Source records:

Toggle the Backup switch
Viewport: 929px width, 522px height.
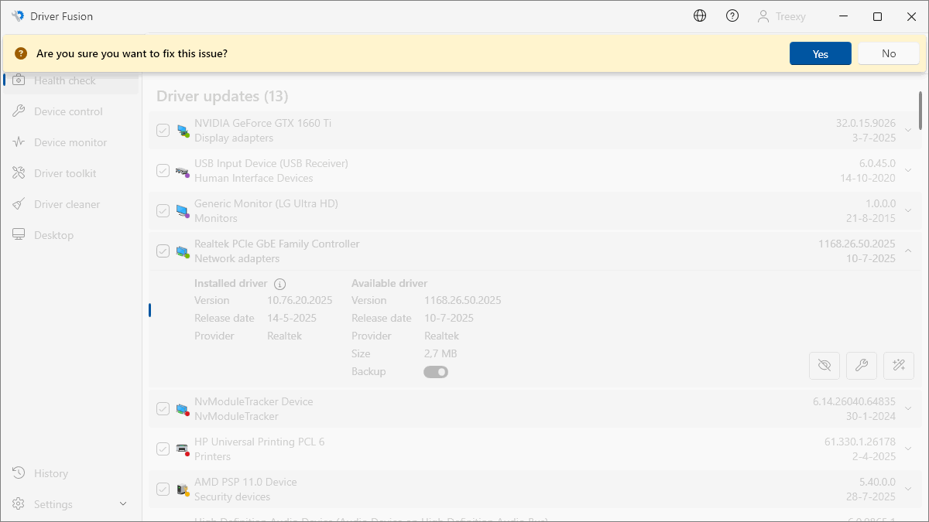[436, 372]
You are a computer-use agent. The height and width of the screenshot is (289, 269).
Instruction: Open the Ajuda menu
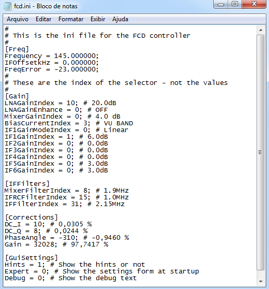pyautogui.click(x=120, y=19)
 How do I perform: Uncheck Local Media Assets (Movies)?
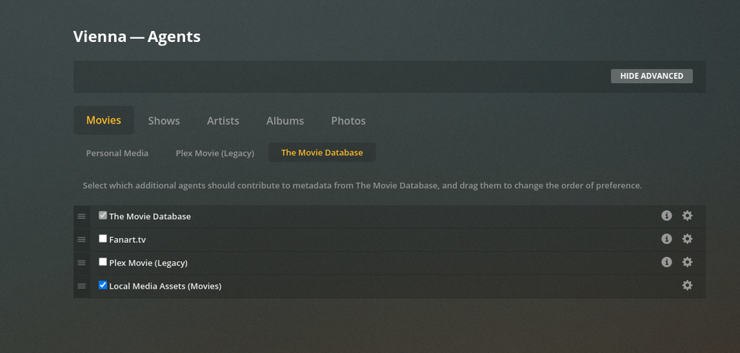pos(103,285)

Exercise directions: Restate, exactly as they appear, the line with "Instruction: Open the Ajuda menu" and all the lines after it up to the end of the data above; images do not belong in the copy.

Answer below:
Instruction: Open the Ajuda menu
pyautogui.click(x=120, y=19)
 How do I perform: Uncheck Local Media Assets (Movies)?
pos(103,285)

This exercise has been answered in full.